--- START ---

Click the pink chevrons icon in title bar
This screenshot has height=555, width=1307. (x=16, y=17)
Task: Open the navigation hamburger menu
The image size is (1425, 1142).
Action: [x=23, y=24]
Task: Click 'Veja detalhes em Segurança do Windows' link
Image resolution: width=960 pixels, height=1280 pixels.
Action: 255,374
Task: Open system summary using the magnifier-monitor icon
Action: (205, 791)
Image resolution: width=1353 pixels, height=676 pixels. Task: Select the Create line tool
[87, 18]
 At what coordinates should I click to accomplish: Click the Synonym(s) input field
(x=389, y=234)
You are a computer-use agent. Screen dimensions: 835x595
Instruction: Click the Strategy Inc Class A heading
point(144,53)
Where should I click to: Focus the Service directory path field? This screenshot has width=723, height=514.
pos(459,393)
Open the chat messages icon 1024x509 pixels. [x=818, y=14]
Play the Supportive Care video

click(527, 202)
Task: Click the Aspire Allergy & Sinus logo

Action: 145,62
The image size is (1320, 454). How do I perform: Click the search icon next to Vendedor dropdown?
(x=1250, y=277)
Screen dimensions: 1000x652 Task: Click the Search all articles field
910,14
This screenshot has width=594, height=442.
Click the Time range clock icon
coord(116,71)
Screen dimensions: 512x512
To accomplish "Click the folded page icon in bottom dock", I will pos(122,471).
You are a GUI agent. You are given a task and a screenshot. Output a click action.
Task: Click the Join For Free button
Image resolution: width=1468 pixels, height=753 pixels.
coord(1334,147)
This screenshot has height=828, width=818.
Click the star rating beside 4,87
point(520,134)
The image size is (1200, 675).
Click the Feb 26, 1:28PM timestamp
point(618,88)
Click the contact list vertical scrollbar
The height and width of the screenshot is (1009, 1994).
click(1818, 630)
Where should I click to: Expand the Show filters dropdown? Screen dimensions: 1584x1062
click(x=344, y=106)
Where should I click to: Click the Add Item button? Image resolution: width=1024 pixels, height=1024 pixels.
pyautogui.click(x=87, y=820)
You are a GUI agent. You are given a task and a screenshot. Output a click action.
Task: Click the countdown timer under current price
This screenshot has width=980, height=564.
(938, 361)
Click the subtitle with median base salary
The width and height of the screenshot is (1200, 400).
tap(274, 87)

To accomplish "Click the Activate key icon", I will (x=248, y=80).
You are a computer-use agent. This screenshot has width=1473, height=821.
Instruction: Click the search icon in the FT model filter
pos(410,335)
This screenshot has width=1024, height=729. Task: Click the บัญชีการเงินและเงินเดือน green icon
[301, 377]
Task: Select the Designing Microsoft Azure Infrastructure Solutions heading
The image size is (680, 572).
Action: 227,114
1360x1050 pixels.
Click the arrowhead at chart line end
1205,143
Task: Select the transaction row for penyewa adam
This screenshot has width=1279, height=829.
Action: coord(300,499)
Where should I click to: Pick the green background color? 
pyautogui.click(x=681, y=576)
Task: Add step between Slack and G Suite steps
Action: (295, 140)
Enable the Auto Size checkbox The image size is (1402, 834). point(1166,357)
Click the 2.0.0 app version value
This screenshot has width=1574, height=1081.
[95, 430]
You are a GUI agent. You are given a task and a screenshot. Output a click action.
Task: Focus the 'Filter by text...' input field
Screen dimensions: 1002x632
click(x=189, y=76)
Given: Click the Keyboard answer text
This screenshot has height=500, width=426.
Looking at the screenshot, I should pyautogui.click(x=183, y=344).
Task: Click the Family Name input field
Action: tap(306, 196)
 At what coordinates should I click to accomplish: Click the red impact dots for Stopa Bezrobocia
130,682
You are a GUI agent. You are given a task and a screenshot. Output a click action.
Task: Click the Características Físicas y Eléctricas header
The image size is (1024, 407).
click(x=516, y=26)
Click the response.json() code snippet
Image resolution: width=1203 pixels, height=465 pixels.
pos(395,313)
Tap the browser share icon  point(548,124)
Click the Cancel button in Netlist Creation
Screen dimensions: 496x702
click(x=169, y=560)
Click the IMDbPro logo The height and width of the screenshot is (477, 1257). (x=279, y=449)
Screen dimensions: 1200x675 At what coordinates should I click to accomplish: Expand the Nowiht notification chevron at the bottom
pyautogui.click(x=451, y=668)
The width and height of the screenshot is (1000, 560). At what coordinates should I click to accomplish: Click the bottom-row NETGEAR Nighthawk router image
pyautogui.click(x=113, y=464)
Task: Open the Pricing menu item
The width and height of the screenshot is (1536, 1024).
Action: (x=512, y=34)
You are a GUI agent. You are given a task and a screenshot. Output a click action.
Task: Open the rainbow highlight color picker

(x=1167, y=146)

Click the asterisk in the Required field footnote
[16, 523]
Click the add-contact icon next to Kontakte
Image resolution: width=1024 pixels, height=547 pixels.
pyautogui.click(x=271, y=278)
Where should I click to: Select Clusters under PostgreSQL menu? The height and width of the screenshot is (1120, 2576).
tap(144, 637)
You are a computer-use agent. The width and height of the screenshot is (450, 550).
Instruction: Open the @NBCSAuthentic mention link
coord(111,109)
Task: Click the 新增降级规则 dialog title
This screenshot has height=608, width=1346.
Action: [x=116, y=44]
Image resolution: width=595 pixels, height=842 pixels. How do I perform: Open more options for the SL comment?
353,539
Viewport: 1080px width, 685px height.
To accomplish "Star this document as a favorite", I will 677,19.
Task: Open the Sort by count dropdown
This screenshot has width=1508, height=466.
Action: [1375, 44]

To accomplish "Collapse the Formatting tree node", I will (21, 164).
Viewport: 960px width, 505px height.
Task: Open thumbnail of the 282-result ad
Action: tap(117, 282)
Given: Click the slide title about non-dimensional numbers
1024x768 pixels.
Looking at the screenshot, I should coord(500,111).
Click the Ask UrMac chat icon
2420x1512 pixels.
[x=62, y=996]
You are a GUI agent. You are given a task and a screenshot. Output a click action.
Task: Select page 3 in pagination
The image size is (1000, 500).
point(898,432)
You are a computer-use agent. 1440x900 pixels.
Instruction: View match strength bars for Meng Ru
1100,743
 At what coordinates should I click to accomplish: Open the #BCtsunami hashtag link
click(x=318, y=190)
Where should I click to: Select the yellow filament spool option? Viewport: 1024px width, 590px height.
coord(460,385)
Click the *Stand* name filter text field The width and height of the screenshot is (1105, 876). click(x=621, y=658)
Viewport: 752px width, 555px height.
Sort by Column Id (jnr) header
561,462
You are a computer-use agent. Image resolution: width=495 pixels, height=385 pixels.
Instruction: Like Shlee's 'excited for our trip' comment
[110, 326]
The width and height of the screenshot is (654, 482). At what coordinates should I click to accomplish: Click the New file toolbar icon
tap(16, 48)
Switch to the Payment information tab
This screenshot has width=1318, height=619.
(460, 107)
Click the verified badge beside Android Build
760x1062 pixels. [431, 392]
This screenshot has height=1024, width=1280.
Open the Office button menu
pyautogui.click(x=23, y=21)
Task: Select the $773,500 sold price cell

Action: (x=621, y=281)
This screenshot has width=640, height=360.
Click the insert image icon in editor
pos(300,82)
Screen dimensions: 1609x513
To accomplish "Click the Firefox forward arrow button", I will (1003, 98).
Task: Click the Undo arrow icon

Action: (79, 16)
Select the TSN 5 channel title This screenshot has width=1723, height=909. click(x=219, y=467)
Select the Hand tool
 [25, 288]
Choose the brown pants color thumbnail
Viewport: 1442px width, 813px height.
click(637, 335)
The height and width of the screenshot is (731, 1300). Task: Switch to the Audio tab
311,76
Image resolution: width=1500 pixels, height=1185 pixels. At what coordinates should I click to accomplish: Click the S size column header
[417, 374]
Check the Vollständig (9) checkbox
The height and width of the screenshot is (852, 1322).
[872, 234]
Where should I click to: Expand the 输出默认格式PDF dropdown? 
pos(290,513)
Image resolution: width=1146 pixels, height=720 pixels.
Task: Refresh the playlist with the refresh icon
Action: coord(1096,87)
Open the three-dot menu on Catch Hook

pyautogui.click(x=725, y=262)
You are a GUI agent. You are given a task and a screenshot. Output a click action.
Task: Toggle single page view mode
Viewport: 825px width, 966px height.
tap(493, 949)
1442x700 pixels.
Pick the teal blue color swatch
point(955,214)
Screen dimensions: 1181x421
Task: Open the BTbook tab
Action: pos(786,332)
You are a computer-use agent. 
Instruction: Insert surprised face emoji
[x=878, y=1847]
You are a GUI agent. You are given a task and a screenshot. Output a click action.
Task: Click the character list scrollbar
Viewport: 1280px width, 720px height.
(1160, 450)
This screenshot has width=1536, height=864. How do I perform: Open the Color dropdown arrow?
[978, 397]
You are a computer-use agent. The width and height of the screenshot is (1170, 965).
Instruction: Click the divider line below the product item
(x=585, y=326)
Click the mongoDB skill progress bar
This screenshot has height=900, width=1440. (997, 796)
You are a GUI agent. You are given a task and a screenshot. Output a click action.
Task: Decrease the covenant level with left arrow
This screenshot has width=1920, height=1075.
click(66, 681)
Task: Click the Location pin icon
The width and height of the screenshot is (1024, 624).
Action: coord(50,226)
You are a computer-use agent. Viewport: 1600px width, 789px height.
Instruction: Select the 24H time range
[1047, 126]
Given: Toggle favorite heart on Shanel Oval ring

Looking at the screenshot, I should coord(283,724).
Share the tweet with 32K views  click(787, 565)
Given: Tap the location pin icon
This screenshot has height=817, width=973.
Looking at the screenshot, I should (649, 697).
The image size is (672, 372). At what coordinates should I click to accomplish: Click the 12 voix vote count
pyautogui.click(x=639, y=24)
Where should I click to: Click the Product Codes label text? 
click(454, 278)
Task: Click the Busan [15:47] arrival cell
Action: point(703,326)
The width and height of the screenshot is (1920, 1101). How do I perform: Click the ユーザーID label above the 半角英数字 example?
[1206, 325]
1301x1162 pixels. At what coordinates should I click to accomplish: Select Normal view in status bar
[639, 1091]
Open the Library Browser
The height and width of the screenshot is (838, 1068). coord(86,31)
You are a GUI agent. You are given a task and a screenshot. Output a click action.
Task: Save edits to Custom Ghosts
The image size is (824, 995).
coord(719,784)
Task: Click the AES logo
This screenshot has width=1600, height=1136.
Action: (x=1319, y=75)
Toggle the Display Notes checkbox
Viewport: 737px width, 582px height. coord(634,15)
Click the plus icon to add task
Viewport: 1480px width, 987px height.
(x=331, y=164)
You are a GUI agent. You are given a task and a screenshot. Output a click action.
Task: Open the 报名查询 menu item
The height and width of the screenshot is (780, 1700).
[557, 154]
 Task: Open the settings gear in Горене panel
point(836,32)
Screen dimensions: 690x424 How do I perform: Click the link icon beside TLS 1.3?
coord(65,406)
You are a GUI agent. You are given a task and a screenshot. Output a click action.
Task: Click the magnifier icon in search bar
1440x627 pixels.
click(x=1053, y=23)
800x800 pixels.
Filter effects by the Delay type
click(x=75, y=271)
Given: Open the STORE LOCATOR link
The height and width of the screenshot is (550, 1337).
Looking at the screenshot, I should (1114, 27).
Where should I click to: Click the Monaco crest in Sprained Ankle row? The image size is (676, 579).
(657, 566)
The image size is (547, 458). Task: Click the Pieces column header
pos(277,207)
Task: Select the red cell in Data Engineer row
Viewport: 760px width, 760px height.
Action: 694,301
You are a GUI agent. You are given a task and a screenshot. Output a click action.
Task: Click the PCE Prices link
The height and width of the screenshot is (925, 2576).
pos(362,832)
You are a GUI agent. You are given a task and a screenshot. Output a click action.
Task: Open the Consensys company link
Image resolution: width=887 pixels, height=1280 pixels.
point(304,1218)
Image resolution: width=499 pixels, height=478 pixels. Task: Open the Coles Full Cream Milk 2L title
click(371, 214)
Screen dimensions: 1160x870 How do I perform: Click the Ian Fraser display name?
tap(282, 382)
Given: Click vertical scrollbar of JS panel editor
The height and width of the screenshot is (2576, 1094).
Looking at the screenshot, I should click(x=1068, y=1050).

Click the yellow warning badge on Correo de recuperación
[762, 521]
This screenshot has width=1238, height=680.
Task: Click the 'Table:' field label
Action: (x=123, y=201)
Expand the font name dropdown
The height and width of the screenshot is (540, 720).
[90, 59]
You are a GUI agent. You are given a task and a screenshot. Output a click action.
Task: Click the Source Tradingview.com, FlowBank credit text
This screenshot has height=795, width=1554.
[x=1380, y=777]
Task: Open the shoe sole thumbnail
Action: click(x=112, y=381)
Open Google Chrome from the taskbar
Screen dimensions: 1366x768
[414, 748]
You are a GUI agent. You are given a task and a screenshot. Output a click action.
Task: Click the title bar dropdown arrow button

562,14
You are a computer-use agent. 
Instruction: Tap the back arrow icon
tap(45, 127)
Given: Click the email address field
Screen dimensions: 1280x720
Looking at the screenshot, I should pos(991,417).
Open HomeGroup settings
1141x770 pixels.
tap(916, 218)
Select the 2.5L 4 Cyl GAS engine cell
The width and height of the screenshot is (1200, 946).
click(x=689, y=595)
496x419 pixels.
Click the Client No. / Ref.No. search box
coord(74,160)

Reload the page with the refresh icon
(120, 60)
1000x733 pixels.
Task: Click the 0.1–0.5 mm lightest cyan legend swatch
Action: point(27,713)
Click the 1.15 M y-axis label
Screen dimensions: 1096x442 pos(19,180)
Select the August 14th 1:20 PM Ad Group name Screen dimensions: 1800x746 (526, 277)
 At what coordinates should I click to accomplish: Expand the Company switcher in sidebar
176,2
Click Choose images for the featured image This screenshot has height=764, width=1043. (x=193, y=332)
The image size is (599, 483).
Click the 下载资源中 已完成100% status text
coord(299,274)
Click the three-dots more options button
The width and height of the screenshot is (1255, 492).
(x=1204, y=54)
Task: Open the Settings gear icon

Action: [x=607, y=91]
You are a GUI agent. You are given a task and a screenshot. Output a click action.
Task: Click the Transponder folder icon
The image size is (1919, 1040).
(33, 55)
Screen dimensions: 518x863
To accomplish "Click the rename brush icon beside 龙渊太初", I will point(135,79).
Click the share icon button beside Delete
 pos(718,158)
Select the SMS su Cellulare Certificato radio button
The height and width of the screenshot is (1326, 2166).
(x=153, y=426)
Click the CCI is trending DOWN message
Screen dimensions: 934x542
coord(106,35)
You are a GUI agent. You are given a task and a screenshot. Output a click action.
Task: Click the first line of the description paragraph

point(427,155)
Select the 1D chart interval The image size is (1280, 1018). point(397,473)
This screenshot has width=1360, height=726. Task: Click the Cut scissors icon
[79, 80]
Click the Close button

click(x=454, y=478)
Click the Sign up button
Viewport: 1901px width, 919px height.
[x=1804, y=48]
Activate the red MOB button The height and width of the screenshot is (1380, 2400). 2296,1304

--- END ---

Your assignment: Your answer should be the lines of the records that hold the string "Activate".

Written answer:
To accomplish "Click the Activate key icon", I will (x=248, y=80).
Activate the red MOB button The height and width of the screenshot is (1380, 2400). 2296,1304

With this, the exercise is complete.